■ **WHAT YOU SHOULD DO**
Extract the data exactly, missing nothing.
=== ENTRIES SUPPLIED ===
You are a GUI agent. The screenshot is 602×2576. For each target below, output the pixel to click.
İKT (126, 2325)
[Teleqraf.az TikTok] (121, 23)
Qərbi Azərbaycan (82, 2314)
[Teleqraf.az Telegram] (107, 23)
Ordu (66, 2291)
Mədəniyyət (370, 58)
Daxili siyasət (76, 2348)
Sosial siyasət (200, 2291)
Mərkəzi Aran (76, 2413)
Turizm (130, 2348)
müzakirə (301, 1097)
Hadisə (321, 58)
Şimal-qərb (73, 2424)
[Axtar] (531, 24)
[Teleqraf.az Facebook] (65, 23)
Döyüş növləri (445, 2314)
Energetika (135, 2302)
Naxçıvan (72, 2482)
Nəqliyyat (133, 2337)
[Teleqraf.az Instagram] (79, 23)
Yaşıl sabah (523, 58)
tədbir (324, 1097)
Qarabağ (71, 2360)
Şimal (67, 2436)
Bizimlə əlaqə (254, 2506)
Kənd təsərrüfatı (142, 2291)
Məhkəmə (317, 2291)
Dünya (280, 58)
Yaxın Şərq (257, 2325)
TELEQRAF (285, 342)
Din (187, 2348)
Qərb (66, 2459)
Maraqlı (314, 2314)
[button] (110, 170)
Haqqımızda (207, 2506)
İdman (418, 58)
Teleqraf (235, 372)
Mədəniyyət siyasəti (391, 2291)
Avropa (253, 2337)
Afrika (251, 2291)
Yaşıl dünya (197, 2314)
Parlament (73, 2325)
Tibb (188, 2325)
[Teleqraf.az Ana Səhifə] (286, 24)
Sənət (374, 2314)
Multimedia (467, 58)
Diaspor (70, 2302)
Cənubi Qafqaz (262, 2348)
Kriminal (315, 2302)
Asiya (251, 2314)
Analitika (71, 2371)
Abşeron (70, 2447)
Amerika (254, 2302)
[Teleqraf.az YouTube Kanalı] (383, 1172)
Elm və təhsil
===
■ **RESPONSE TO THIS TASK**
You are a GUI agent. The screenshot is 602×2576. For each target below, output the pixel to click.
İKT (126, 2325)
[Teleqraf.az TikTok] (121, 23)
Qərbi Azərbaycan (82, 2314)
[Teleqraf.az Telegram] (107, 23)
Ordu (66, 2291)
Mədəniyyət (370, 58)
Daxili siyasət (76, 2348)
Sosial siyasət (200, 2291)
Mərkəzi Aran (76, 2413)
Turizm (130, 2348)
müzakirə (301, 1097)
Hadisə (321, 58)
Şimal-qərb (73, 2424)
[Axtar] (531, 24)
[Teleqraf.az Facebook] (65, 23)
Döyüş növləri (445, 2314)
Energetika (135, 2302)
Naxçıvan (72, 2482)
Nəqliyyat (133, 2337)
[Teleqraf.az Instagram] (79, 23)
Yaşıl sabah (523, 58)
tədbir (324, 1097)
Qarabağ (71, 2360)
Şimal (67, 2436)
Bizimlə əlaqə (254, 2506)
Kənd təsərrüfatı (142, 2291)
Məhkəmə (317, 2291)
Dünya (280, 58)
Yaxın Şərq (257, 2325)
TELEQRAF (285, 342)
Din (187, 2348)
Qərb (66, 2459)
Maraqlı (314, 2314)
[button] (110, 170)
Haqqımızda (207, 2506)
İdman (418, 58)
Teleqraf (235, 372)
Mədəniyyət siyasəti (391, 2291)
Avropa (253, 2337)
Afrika (251, 2291)
Yaşıl dünya (197, 2314)
Parlament (73, 2325)
Tibb (188, 2325)
[Teleqraf.az Ana Səhifə] (286, 24)
Sənət (374, 2314)
Multimedia (467, 58)
Diaspor (70, 2302)
Cənubi Qafqaz (262, 2348)
Kriminal (315, 2302)
Asiya (251, 2314)
Analitika (71, 2371)
Abşeron (70, 2447)
Amerika (254, 2302)
[Teleqraf.az YouTube Kanalı] (383, 1172)
Elm və təhsil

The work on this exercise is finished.